Pour que le consentement soit valide, celui-ci doit être clair, précis, explicite et libre de toute ambigüité.
Il convient d’y inclure l’identification du collaborateur et de l’employeur, la description détaillée du projet, les modalités d’utilisation des images, les supports de diffusion, l’étendue géographique et temporelle de la diffusion ainsi que tout arrangement financier s’y rapportant. Le consentement devrait, de préférence, être stipulé dans une clause spécifique du contrat de travail ou à défaut dans un acte spécial manifestant cette autorisation.
Il est particulièrement essentiel pour l’employeur de considérer la durée de validité du consentement et les conditions de sa révocation. En effet, le droit à l’image est un droit personnel et incessible, ce qui exige de la part de l’employeur une vigilance quant à la possibilité que l’ancien salarié puisse soustraire à tout moment son autorisation.

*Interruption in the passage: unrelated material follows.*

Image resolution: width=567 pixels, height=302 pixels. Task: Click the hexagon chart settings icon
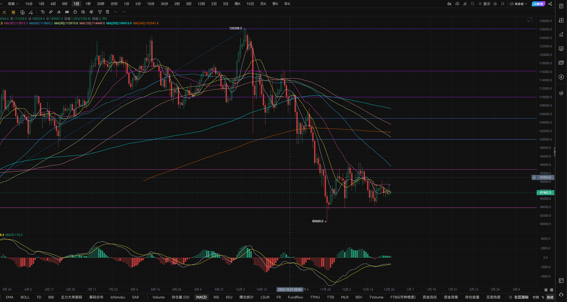click(x=495, y=4)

Procédure à suivre en cas de refus ou de retrait du consentement
L’entreprise doit respecter immédiatement le refus ou le retrait de consentement du salarié concernant l’utilisation de son image. En cas de refus, tout support de communication comprenant l’image du salarié doit être retiré ou modifié pour garantir son anonymat.
Sanctions
La jurisprudence française est claire et sanctionne sévèrement le non-respect de cette règle, comme l’atteste l’arrêt de la Cour de cassation dans un arrêt récent précisant qu’une atteinte au droit à l’image suffit à elle seule pour engendrer un droit à réparation, indépendamment d’un préjudice avéré. (Cass. soc. 14 février 2024, n° 22-18014 D).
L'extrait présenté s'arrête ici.